> **Required action**: The answer is the full set of records, given again exactly and without images.

--------------------

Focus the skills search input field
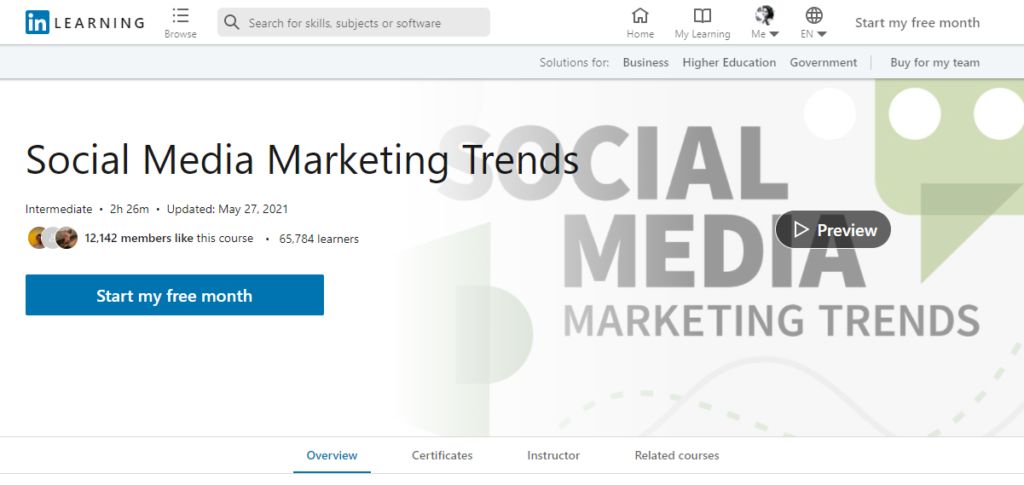pos(360,22)
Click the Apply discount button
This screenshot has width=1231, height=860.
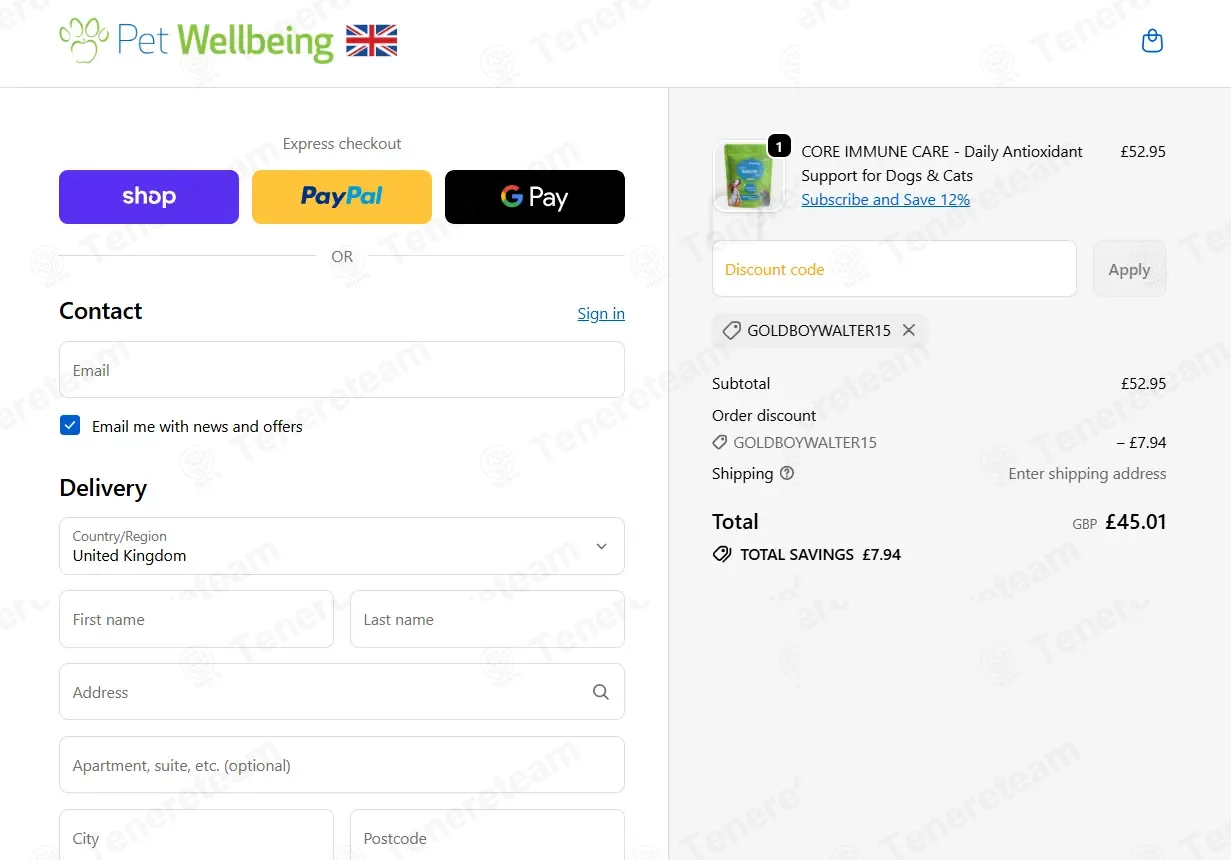1129,269
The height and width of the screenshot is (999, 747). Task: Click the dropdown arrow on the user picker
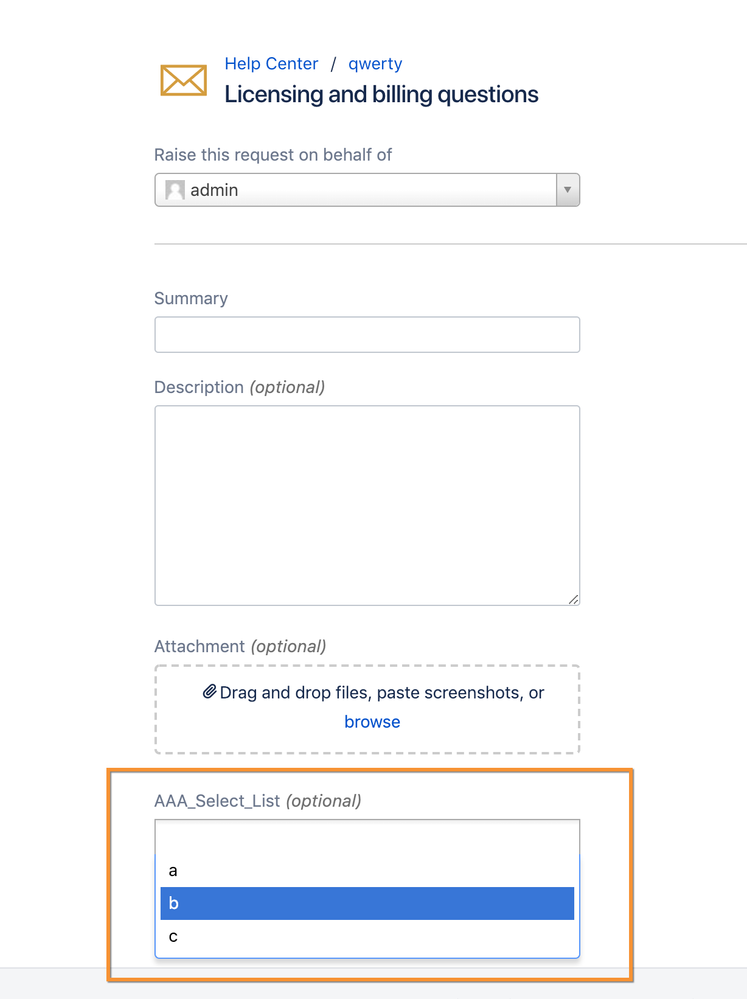tap(567, 189)
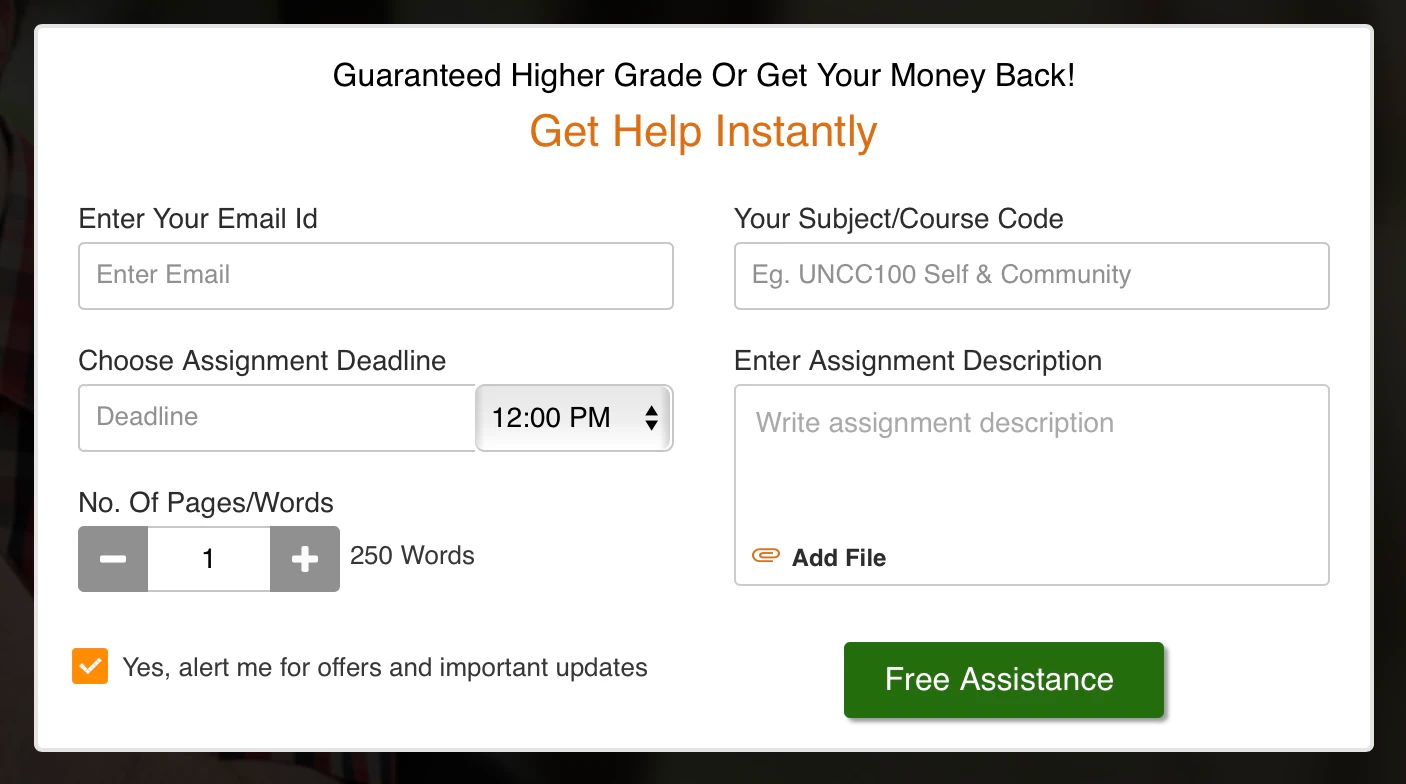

--------------------

> **Response for this exercise**:
Focus the skills search input field
pos(360,22)
Click the Apply discount button
This screenshot has width=1231, height=860.
1129,269
The height and width of the screenshot is (999, 747). Task: Click the dropdown arrow on the user picker
tap(567, 189)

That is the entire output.